A judge in Texarkana, Texas, offered 20-year-old Josten Bundy a choice: spend 15 days in jail for assaulting his girlfriend's ex-boyfriend or wed her, write lines (Bible verses), and attend counselling. He chose the latter option.
The bride's father is looking into possible charges of judicial misconduct, and the bride lamented that she didn't even have a white dress for her nuptials. The judge was not available for comment.

Back in late April, a woman returned to her home in Queens, New York, to find that the locks had been changed. The three men inside told her that they were working with the bank that holds the property's mortgage and told her to sign papers, including a deed transfer. Her husband, the holder of the deed, returned in May and had a locksmith with him. He discovered jewellery, cash, and other items missing. The three squatters who had changed the locks - Brandon Sestoso, 33; his brother Chas Sestoso, 31; and Jesse Kusinow, 32 - have been charged with burglary, criminal mischief, unlawful eviction, and criminal trespass.

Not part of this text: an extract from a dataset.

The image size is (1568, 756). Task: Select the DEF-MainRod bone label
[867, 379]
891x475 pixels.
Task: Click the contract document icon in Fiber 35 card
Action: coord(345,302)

The police were summoned to a bar in Apopka, Florida, where a four- and two-year-old child had been left unattended in a vehicle. As an officer with a body camera approached, the children's mother, 35-year-old April King, emerged from the bar and returned to the vehicle. There, she had the four-year-old boy blow into the breath-test unit that her husband had had installed in the car after her time in rehabilitation.
The husband, Doug King, said that he does not plan to bail her out of jail, explaining: 'I think this is the best thing for her. Rehab hasn't worked and she hasn't learned anything from it.'

Karina Kay Bourcy took a limousine to a shopping centre in Rochester, Minnesota, where she then stole a little over 200 euros' worth of items from a sporting goods shop. After a tussle with security officers, the 22-year-old Bourcy managed to escape and the police were called in to search the area. The driver of the limo asked officers about their mission. Recognising the description, he reported that his passenger from earlier had just called for a limo ride back to the Kahler Grand Hotel. Officers had only to tag along to the pick-up point and arrest her.